• _Action item_: Find "Tap the Device Security section header" in the entries below; copy that line through the last, exactly, with no pictures.

◆ ◆ ◆

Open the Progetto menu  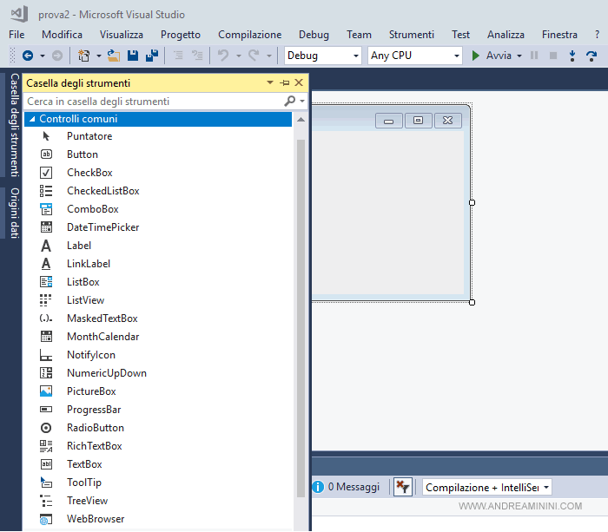click(x=180, y=35)
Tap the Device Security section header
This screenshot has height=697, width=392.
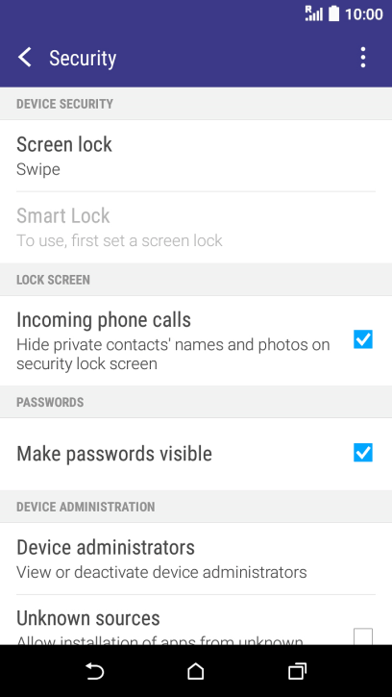tap(65, 104)
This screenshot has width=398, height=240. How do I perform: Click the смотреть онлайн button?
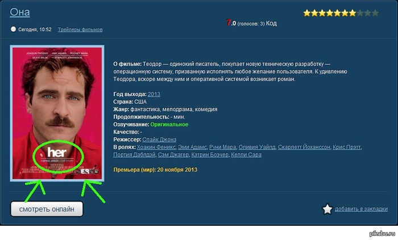(47, 209)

◆ ◆ ◆

• _Response to this task_:
Tap the Device Security section header
This screenshot has height=697, width=392.
tap(65, 104)
This screenshot has width=398, height=240. How do I perform: Click the смотреть онлайн button?
(47, 209)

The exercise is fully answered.